The African Slave Trade, and all manner of dealing and trading in the Purchase, Sale, Barter, or Transfer of Slaves, or of Persons intended to be sold, transferred, used, or dealt with as Slaves, practised or carried on, in, at, to or from any Part of the Coast or Countries of Africa, shall be, and the same is hereby utterly abolished, prohibited, and declared to be unlawful.

Under this act, if a ship was caught with slaves, there was a fine of £100 per enslaved person. This fine was usually paid by the ship's captain.

In order to enforce this, two ships were dispatched to the African coast, their primary mission being to prevent British subjects from slave trading and also to disrupt the slave trades of the UK's enemies during the Napoleonic Wars.

===Diplomacy===

The original 1807 Act only allowed for British ships to be searched and applied only to British subjects. The slave trade on the African coast therefore continued, though without the presence of British slavers, at least on a legal basis. However, in 1810, under considerable diplomatic pressure, a convention with Portugal was signed, widening the mandate of the Royal Navy. In 1815, Portugal strengthened their anti-slavery legislation by abolishing all trade north of the equator, allowing the Royal Navy a much freer hand. With the conclusion of the Napoleonic Wars, Britain obtained treaties with several other powers, including France, which abolished its trade entirely in 1815 (but did not commit to right of search), and Spain, which agreed to cease trade north of the equator in 1818, and south of the equator by 1820. A clause was also inserted into the Congress of Vienna, which called for the eventual abolition of the trade by all signatories. In 1826, Brazil signed an agreement similar to that of Portugal and ceased trade north of the equator.

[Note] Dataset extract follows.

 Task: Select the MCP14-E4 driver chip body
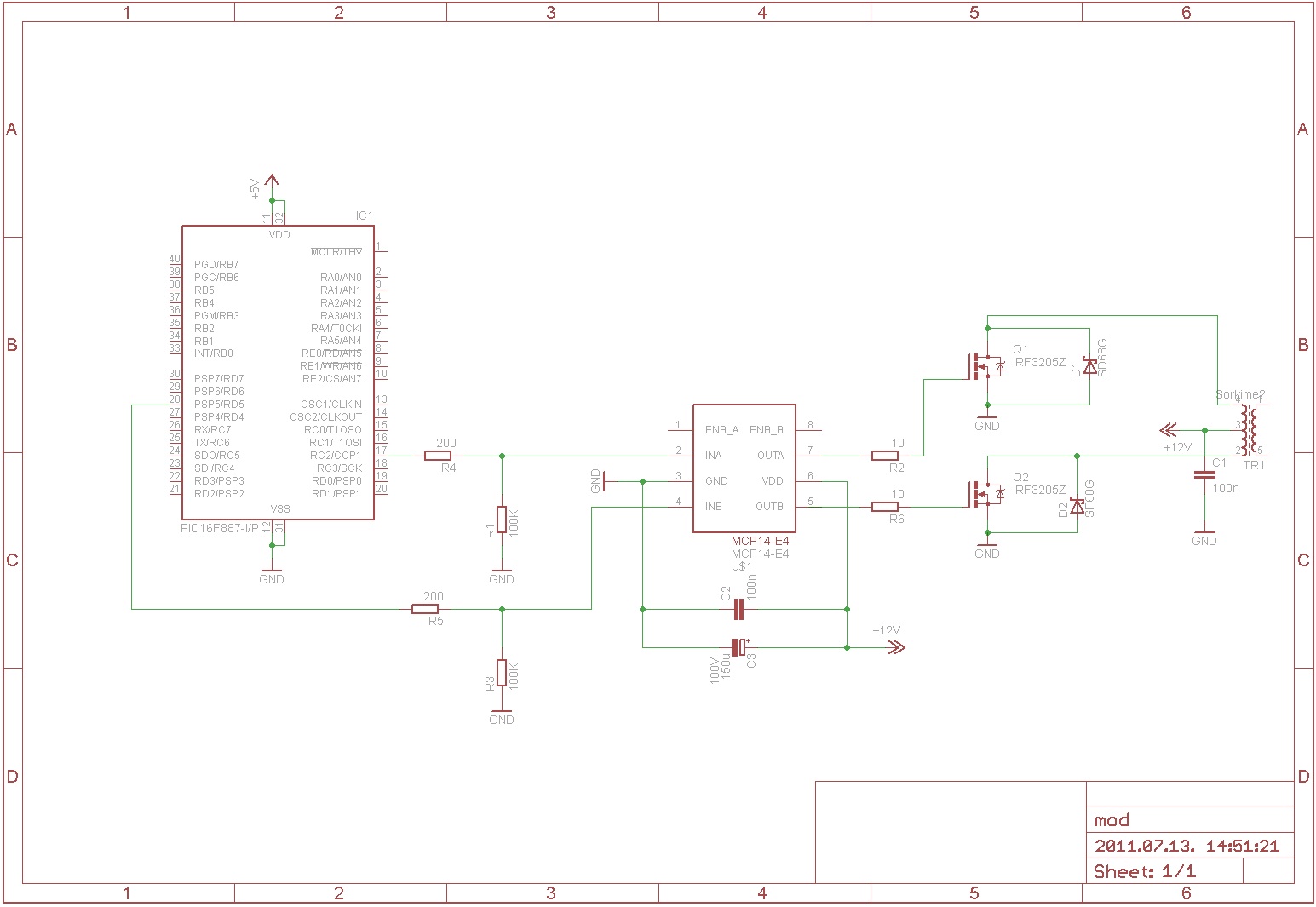[744, 468]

The UK's slave trade suppression efforts attempted to remain within the primitive international laws of the time: slavers had to be tried in courts. British vessels were taken to vice admiralty courts, and those of foreign states that had treaties with the UK were taken to Courts of Mixed Commission. Mixed Commission Courts had representation from both the UK and the other nation in question, to ensure a fair trial. Many were established at key points along the coast of Africa and its islands. However, the reluctance of other powers greatly curtailed the ability of the courts to operate. Sometimes, the foreign representation would never arrive, or arrive exceptionally late. The Brazilian ambassador, in spite of the court opening in 1826, did not arrive until 1828, and he reversed all judgements carried out in his absence upon arrival.

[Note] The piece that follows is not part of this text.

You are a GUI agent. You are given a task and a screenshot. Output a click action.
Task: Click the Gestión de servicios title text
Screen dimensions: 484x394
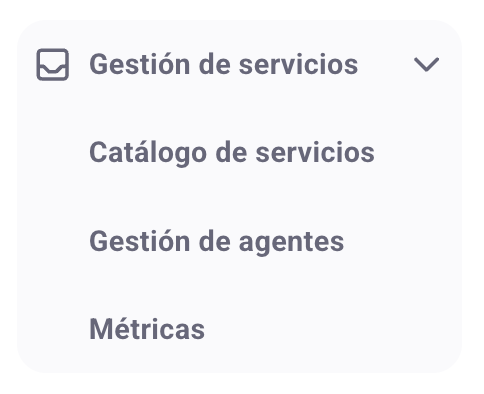[224, 65]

In addition to the issues with Mixed Commission Courts, the Navy's mandate to police the trade was also found to be lacking and built on a series of complicated and often weak diplomatic treaties between other states. The agreements were signed reluctantly and were therefore very weak in practice. When policing foreign vessels, there had to be slaves on board at the time of seizure for the accused slaver to be convicted. Unlike in Britain's 1807 Act, there was no equipment clause, meaning that slave ships carrying what was obviously equipment for transporting slaves, but without slaves on board at the time of search, could not be seized. This major flaw, which greatly curtailed the navy's efforts and caused some naval officers to fall foul of the law, was not rectified until the 1830s. Frustrated with the lack of progress, in 1839, the British government subjected Portuguese vessels to British jurisdiction and did the same to Brazilian vessels in 1845. This was an unprecedented step, which subjected foreign vessels to the much more stringent British law and much stricter penalties for slave trading.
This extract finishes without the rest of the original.